This is also true for the Riemannian metric described in the original question. I'm sure there is an elementary argument to prove it - it should certainly follow from the formula for the differential of the matrix exponential for example but here is a quick argument which involves no computations at all (assuming you know basic Riemannian geometry).

Since $SO(n)$ is compact and the metric in question is bi-invariant, the Riemannian exponential map coincides with the matrix exponential and sectional curvature is nonnegative. By Rauch comparison this right away implies that exponential map is $1$-Lipschitz on a neighborhood of $0$. To get the same statement on the whole $so(n)$ one can observe that $SO(n)$ is a symmetric space which means that the curvature tensor is parallel and Jacobi equations along any radial geodesic giving differential of the exponential map essentially reduce to the trivial form $J(t)=f(t)X(t)$ where $X$ is a unit parallel vector field and $f(t)$ satisfies $f''+kf=0, f(0)=0, f'(0)=1$ with $k\ge 0$. This of course is easily solved and gives $f(t)=\frac{1}{\sqrt{k}}\sin (\sqrt k t)$ (and $f(t)=t$ when $k=0$) which certainly satisfies $|f(t)|\le |t|$ which means that the exponential map is $1$-Lipschitz.

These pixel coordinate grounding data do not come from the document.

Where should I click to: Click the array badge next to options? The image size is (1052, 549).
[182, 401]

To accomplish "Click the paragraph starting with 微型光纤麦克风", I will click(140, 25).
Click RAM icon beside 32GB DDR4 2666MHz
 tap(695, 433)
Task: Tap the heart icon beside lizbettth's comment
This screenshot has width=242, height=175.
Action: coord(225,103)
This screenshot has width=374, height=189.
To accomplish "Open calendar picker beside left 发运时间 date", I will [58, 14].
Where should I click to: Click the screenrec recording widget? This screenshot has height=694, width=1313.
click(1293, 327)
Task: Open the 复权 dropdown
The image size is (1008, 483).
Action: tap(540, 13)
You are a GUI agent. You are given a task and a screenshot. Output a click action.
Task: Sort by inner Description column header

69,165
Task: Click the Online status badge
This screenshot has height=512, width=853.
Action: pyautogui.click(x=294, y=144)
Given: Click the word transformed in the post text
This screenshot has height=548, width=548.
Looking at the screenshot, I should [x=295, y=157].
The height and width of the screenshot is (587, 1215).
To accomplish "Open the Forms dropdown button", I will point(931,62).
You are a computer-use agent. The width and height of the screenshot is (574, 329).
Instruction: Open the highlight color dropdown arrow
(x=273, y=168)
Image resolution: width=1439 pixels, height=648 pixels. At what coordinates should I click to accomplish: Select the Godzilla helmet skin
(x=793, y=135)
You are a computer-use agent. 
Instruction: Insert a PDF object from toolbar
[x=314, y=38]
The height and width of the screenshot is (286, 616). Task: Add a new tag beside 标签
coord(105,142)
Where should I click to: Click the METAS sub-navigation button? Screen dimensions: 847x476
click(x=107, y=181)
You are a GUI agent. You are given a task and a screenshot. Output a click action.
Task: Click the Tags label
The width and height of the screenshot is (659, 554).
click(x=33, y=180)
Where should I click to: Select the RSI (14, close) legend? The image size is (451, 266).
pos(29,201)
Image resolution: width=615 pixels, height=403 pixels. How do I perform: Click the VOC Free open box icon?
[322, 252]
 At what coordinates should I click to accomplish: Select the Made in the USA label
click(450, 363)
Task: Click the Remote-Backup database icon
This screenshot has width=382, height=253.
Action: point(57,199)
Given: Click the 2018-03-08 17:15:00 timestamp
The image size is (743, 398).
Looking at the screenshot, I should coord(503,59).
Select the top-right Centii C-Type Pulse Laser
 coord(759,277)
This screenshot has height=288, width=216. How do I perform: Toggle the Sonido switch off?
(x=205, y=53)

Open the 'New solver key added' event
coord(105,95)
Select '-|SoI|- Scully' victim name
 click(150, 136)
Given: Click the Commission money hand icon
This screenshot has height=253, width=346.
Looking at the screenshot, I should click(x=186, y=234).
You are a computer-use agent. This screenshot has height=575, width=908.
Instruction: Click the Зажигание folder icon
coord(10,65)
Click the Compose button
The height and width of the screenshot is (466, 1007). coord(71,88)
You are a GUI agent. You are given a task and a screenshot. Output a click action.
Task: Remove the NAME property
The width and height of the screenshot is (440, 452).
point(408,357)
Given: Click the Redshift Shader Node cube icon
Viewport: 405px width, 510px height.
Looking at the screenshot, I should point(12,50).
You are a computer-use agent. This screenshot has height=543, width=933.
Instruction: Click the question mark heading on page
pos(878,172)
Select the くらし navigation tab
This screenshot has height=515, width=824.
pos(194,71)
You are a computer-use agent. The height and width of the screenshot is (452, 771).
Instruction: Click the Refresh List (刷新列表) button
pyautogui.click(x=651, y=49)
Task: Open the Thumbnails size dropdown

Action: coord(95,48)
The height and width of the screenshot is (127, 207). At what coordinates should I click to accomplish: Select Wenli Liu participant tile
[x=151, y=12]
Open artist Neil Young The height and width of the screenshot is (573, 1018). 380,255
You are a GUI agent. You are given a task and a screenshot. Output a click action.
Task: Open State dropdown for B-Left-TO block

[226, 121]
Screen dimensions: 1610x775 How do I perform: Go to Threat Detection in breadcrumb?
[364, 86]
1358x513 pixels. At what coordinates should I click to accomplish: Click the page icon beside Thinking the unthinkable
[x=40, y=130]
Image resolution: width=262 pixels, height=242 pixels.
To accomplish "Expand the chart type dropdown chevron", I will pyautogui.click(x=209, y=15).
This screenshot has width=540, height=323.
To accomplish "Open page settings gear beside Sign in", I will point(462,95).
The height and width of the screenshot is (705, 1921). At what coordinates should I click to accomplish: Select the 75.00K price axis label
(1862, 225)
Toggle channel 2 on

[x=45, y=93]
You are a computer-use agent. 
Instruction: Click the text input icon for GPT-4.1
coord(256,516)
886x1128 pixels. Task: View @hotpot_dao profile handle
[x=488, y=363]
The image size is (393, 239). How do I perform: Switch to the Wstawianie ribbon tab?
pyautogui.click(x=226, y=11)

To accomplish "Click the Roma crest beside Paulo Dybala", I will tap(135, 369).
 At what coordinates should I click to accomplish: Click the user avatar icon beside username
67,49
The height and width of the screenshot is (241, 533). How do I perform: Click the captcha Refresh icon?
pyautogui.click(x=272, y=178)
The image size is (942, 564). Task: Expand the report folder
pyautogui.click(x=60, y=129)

John Jiang, To be clear, the argument about the 1-Lipschitz part near $0$ in the above can be skipped because the Jacobi field computation reproduces it not only locally but globally. It doesn't work on noncompact Lie groups because most of them don't have bi-invariant metrics. Also, there is a nice closed formula for the differential of the Lie group exponential which I was referring to above but was too lazy to look up when I wrote my first response. You can find it in most books on Lie groups. See here for example for a completely elementary proof of it.

The formula is this

$d\exp_X(Y)=L_{\exp(X)}(\int_0^1Ad_{\exp(-tX)}Ydt)$. For matrix groups this becomes $d\exp_X(Y)=\exp(X)\int_0^1 \exp(-tX)Y\exp(tX)dt$. It easily implies the fact that you want since $X$ is skew-symmetric and $\exp(tX)$ is orthogonal.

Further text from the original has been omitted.